- **Task**
Recast the lines from the one containing "[Instagram] (804, 625)" to the one containing "Ani-Mayhem CCG (148, 182)", both ends included, as a JSON list of strings with one string per line and no blank lines. Omit the pictures.

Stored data
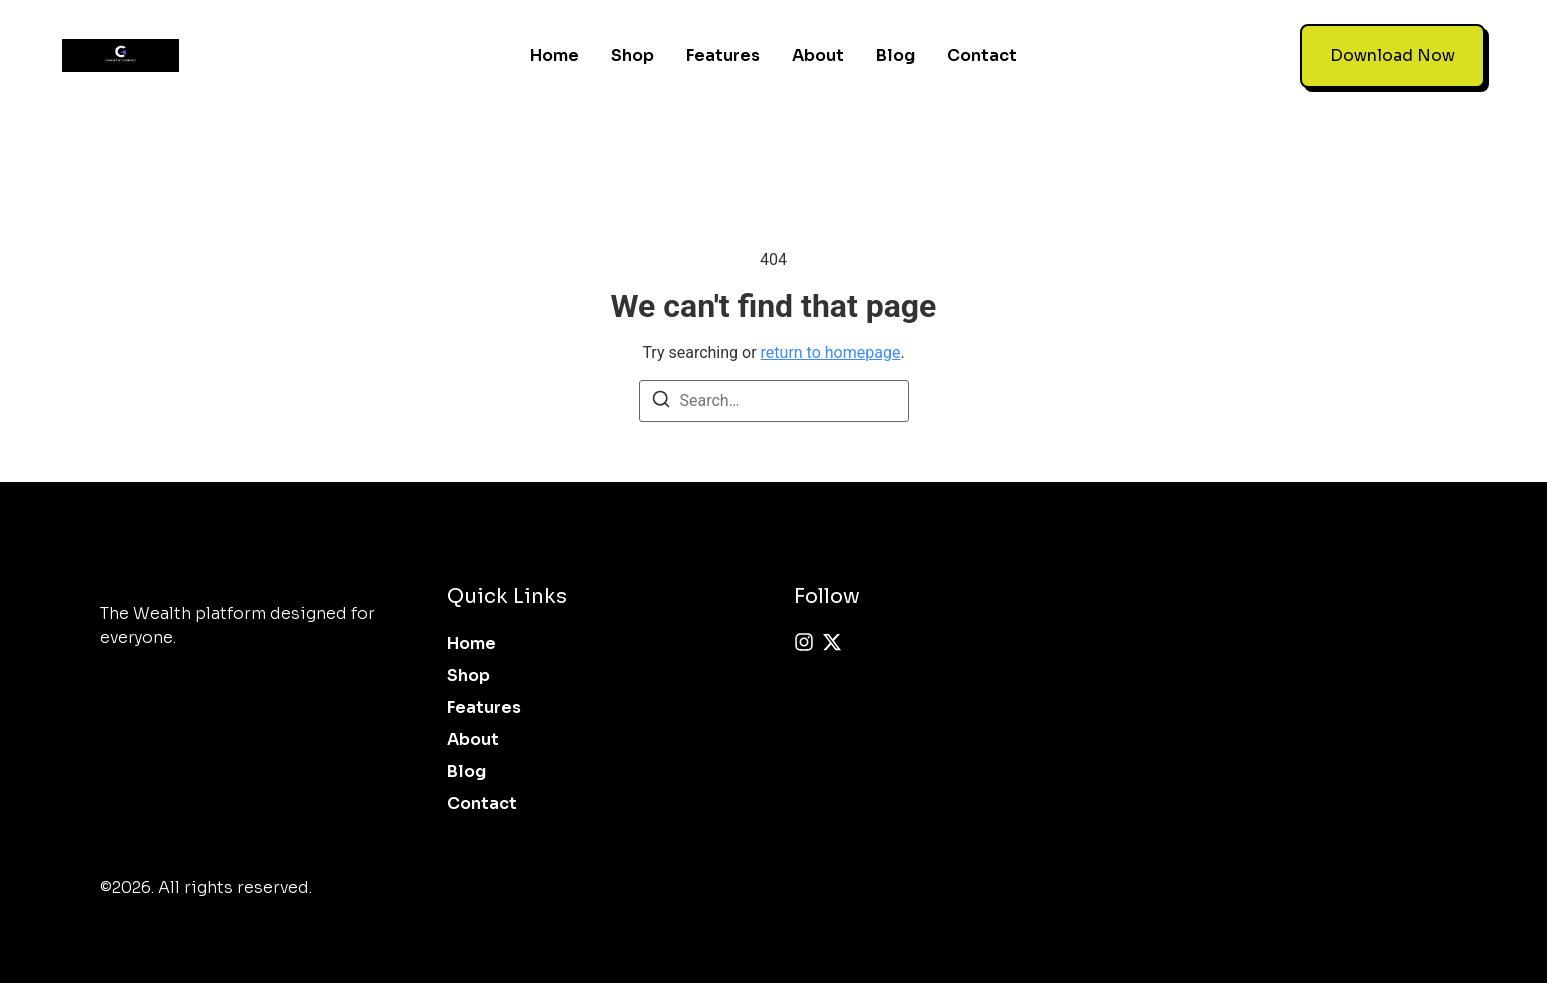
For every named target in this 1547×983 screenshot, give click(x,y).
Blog (895, 46)
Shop (632, 46)
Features (723, 46)
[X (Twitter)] (832, 625)
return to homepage (831, 336)
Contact (982, 46)
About (818, 46)
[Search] (661, 386)
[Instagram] (804, 625)
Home (554, 46)
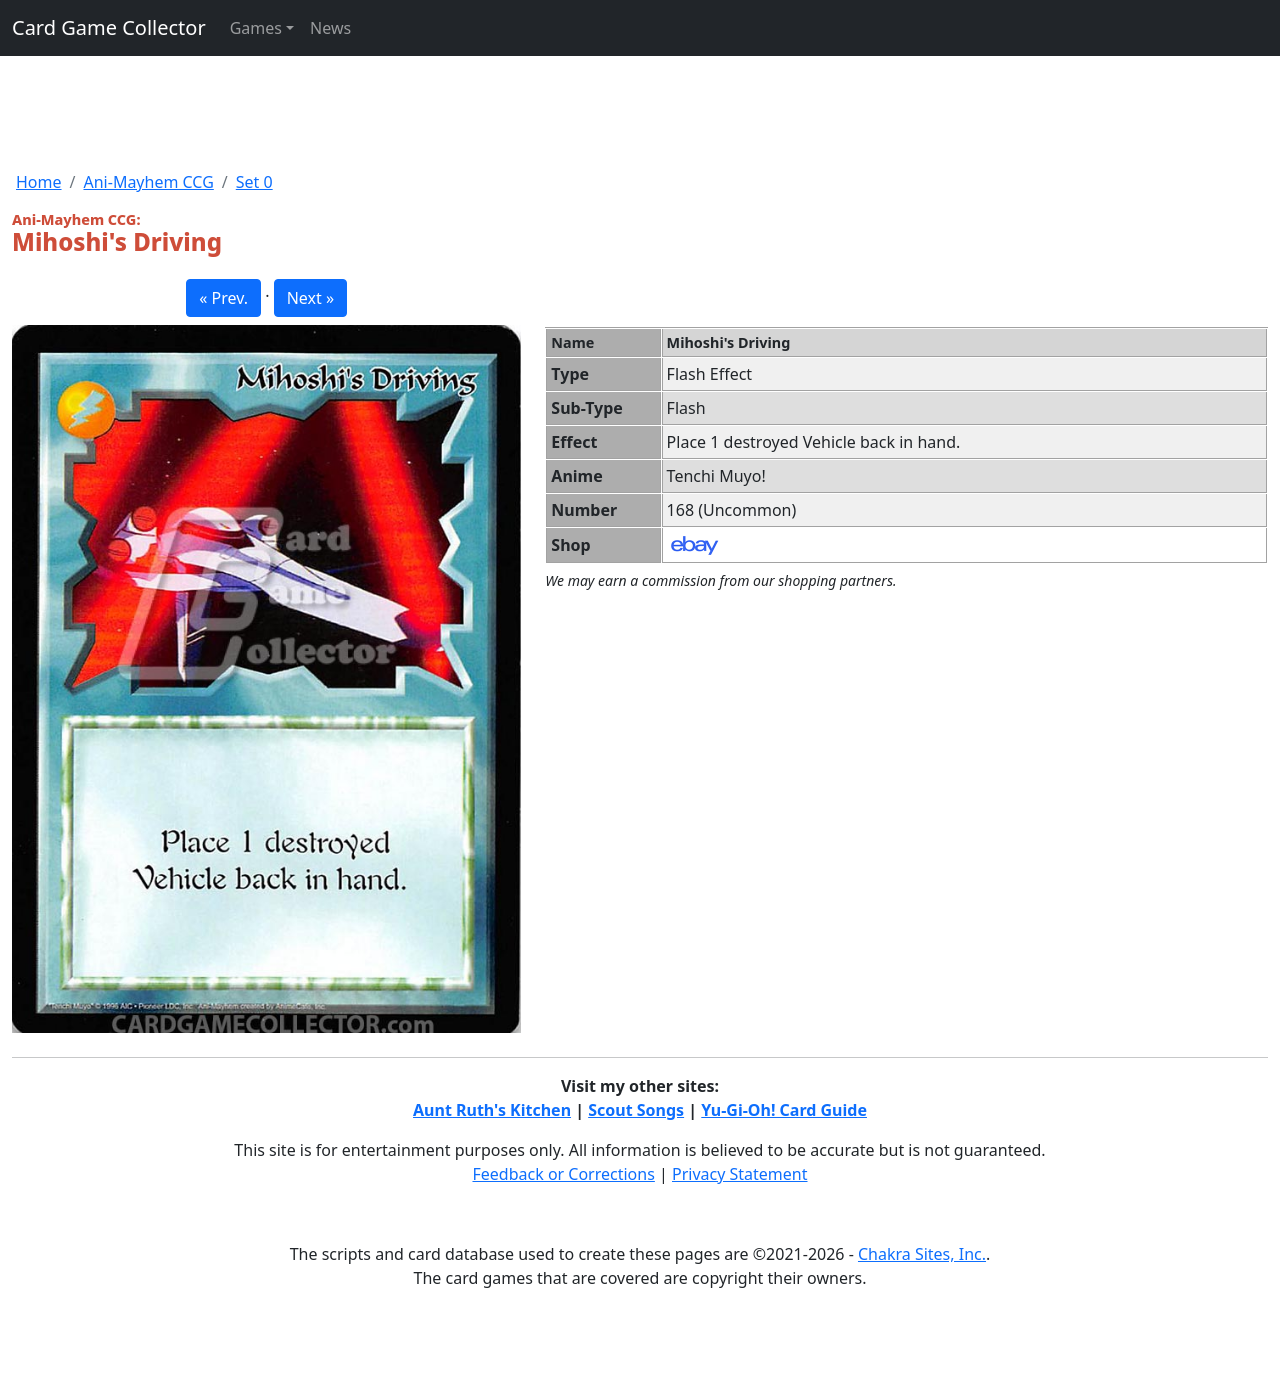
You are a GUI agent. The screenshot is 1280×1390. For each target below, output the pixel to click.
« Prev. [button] (223, 298)
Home (39, 182)
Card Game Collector (109, 27)
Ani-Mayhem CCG (148, 182)
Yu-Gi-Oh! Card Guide (784, 1110)
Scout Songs (636, 1110)
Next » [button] (310, 298)
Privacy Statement (740, 1174)
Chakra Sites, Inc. (922, 1254)
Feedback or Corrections (563, 1174)
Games (256, 28)
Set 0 (254, 182)
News (330, 28)
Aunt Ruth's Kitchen (492, 1110)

- **Written reply**
[
  "[Instagram] (804, 625)",
  "Home (554, 46)",
  "You are a GUI agent. The screenshot is 1280×1390. For each target below, output the pixel to click.",
  "« Prev. [button] (223, 298)",
  "Home (39, 182)",
  "Card Game Collector (109, 27)",
  "Ani-Mayhem CCG (148, 182)"
]